Wednesday, 9 December 2009

Patch of the Day - Harmonyhertz



I twisted my knee and had to undergo an MRI scan this week. For those of you who haven't had the pleasure, this is what it sounds like:

Harmonyhertz-PotD  by  navs

Having entered the machine, you're given a pair of noise-canceling headphones. The classical music that is piped through these is supposed to calm and distract you from the grunts and buzzes generated by the scanner. Don't know which device was responsible, but the kick and hi-hat pattern was a bizarre counterpoint. Sort of like a Clockwork Orange warehouse party. Someone with a sense of humour at Siemens, the company that built the contraption, decided to call it 'Harmony'. The nurse told me that the larger unit is called 'Symphony'.

THE PATCH

The patch features four voices: kick and hi-hat, ring modulated squarewaves, FM klunk and some 'ducked' classical music. Although I managed to use up nearly all of my patch cables, it was actually fairly straightforward.

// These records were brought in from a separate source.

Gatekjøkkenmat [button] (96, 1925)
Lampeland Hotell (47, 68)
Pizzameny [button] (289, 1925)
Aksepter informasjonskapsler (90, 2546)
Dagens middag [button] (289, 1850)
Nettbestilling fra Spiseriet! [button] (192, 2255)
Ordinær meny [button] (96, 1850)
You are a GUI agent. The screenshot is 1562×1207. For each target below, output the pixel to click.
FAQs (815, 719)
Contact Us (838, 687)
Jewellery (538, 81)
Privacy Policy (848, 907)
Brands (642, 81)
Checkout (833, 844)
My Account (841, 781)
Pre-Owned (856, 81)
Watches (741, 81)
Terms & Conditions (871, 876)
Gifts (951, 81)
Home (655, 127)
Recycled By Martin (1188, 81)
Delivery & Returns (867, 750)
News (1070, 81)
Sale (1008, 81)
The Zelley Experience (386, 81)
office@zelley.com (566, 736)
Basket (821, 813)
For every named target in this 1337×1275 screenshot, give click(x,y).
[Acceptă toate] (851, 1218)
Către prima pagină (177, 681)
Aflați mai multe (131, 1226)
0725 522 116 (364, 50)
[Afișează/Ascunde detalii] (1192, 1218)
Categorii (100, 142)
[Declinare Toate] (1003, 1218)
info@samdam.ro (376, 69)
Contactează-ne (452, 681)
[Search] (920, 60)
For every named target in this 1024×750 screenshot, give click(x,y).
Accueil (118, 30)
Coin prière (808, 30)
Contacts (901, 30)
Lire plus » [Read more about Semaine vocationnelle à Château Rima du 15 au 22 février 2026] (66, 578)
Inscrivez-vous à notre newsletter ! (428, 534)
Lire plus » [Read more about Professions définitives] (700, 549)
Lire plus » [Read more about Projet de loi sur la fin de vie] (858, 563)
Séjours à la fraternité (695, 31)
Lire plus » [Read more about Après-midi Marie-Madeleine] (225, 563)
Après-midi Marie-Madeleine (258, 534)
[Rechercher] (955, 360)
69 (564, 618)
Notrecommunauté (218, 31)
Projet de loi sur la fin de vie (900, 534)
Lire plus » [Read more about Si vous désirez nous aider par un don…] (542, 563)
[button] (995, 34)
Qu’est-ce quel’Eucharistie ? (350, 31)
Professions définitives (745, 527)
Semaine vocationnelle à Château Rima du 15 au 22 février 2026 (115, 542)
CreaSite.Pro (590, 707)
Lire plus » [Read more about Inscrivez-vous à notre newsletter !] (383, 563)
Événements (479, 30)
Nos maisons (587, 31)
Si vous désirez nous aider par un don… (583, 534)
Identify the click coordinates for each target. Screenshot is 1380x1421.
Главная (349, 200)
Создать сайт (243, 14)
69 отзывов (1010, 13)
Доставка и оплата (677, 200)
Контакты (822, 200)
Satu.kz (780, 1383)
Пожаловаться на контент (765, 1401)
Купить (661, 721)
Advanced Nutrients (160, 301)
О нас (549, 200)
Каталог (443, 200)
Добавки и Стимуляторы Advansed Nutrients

Drums: MMF-1 sine wave kick, M12-filtered-noise hat. LFO provides rhythm, VCS provides gate delay for 'swing'.

Buzz: Wogglebug stepped out provides slow pitch changes for VCO-2RM. Two square waves, with a touch of XMod and manual pitch and PWM tweaking, are output from the ring modulator. Timing is generated by the burst out of the WB which is patched to a clock divider. The /8 gate signal triggers one Maths channel. An inverse /8 gate is fed to a second Maths EG so that the klunks are timed to occur after each buzz has sounded.

Klunk: M15 & AFG lin FM plus some pitch woggle and envelope thwapping from Maths and the mix out of an A-143-1. Maths' EOC used to trigger the Doepfer, klunk gated by M13 LPG.

Classical: Borg-filtered with a bit of FM from the combined buzz & klunk CVs. Vactrol speed in evidence as the CV takes a while to fade away from it's peak.

Ducking: this was achieved by sending the classical sample to the first channel of an A-134-2 VC Xfader, the audio mix of buzz and klunk to the second and applying the combined buzz and klunk CVs to the (asymmetrical) Xfader.

Hope you enjoyed the sounds and remember to look after yourselves!

This PotD dedicated with thanks to the docs and nurses.

3 comments:

Unknown said...

this is an amazing patch! so scary and funny at the same time

tj milian said...

that's got to be the best audio recreation of an mri i've ever heard!

Navs said...

Thanks guys - I tried to make it as accurate as I could!